Louder, bolder and as infectious as Ebola, Earthquake Glue seems intent on silencing anyone who might have offhandedly quipped that Pollard's best days are behind him. In the massive recorded canon of GBV, there has been some throwaway fodder, but less so here; every track on Earthquake Glue holds its own. Lo-fi heartbreaker "My Son, My Secretary and My Country" marks the first appearance of horns on a GBV record, "I'll Replace You With Machines" takes Pollard's Who fixation taken to its logical, Tommy-aping conclusion, and "Dirty Water" is nearly as bubblegum gritty as the Standells tune from whence it spawned. Steve Albini's much-ballyhooed contribution, "My Kind of Soldier", succeeds on its own merits rather than his -- a jarring vocal hook and cotton-candy guitars whipped into a frenzy by Kevin March's dextrous pummeling and Doug Gillard's snarling lead lines.
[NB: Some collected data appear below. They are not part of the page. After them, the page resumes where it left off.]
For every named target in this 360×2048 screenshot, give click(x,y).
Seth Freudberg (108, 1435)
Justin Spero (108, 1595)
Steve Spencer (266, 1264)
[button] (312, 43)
If there's one real difference between Earthquake Glue and its immediate predecessors, it's that, Pollard has immersed himself deep in the waters of '70s prog- and art-rock. Though it has always been obvious that he was weaned on a steady diet of Genesis and the Alan Parsons Project, never has his songwriting reflected such dynamic scope; the jittery "Dead Clouds" suggests late-period Procol Harum, "Beat Your Wings" is epic in the tossed-off manner of Gentle Giant, and "The Main Street Wizards" subconsciously borrows from Pawn Hearts-era Van Der Graaf Generator. But while much of that stagnant, moribund genre was bloated and pompous, Pollard's new-millennium version of prog is injected with so much reckless rock 'n' roll spirit that the music's grandiose aspirations become secondary by comparison.
While it delivers the triumphant rock 'n' roll thrills and oddball incantations promised by the GBV "brand", the most surprising thing about Earthquake Glue is that, at a point in his career when his inventiveness really should be waning (along with his libido and his prostate), Robert Pollard's creative spark seems brighter than ever. At long last he's writing fully-realized arena-prog-rock anthems that teem with ferocious energy, spinning atmospherics and lyrics that transform banality into spectacle.